- Rupiah was stable at USD/IDR 14,565, one of the most underperformers in EM as majority strengthened. Meanwhile, DXY index continued to weaken to 91.6 (-0.7% WoW).
- Indonesian government bonds traded higher with yield along the curve increased by 3-13bps. Yield of 30y tenor increased the most by 13 bps whereas yield of 5yr and 10yr were reported at 5.68% and 6.47% respectively by the end of last week.
- Incoming bids in the latest conventional bond auction rebounded to IDR 42.97tn from IDR 33.95tn in the previous auction. Demand for short to medium tenor improved with biggest rebound experienced by the 10yr tenor as its incoming bids rose by IDR 6.3tn (+84.2%) to IDR 13.9tn. In contrast, the biggest drop was seen in the 20yr tenor, fell by IDR 0.8tn (-7.6%) to IDR 9.2tn. Overall, government issued IDR 24.2tn or 4 times higher than the previous issuance. Yet, the number is still lower than initial target of IDR 30tn. On top of that, government also held additional auction on Wednesday and issued IDR 5.8tn bond.

#### Record extracts:
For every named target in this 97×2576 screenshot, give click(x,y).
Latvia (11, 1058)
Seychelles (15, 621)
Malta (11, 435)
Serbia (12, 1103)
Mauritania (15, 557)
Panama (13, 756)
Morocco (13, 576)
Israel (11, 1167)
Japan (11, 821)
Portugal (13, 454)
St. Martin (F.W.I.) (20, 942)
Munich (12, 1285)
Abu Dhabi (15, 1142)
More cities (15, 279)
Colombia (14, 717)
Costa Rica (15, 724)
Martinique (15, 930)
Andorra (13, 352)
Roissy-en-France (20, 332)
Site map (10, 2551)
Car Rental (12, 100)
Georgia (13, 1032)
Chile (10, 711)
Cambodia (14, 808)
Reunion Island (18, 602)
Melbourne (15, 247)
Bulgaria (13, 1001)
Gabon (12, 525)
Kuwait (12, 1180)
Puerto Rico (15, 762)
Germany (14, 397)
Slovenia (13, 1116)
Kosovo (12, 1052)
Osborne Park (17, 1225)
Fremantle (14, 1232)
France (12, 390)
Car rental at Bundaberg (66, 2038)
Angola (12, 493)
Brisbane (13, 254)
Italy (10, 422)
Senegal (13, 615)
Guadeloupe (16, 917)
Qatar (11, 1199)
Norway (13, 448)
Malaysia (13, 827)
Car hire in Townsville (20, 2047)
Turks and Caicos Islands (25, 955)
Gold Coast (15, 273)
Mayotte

#### Prompt 1:
Decide whether each statement agrees with the Indonesian market update, answering yes or no and quoting the words of the text that decide it. (a) The rupiah stood at USD/IDR 14,565. (b) Incoming bids for the 20yr tenor rose in the latest conventional bond auction. (c) The amount the government issued in that auction met its initial target of IDR 30tn.
#### Prompt 2:
According to the Indonesian market update, how much in bonds did the government issue in its additional auction on Wednesday?

#### Exercise response 1:
(a) Yes: "Rupiah was stable at USD/IDR 14,565"
(b) No: "the biggest drop was seen in the 20yr tenor, fell by IDR 0.8tn (-7.6%) to IDR 9.2tn"
(c) No: "Yet, the number is still lower than initial target of IDR 30tn."

#### Exercise response 2:
IDR 5.8tn.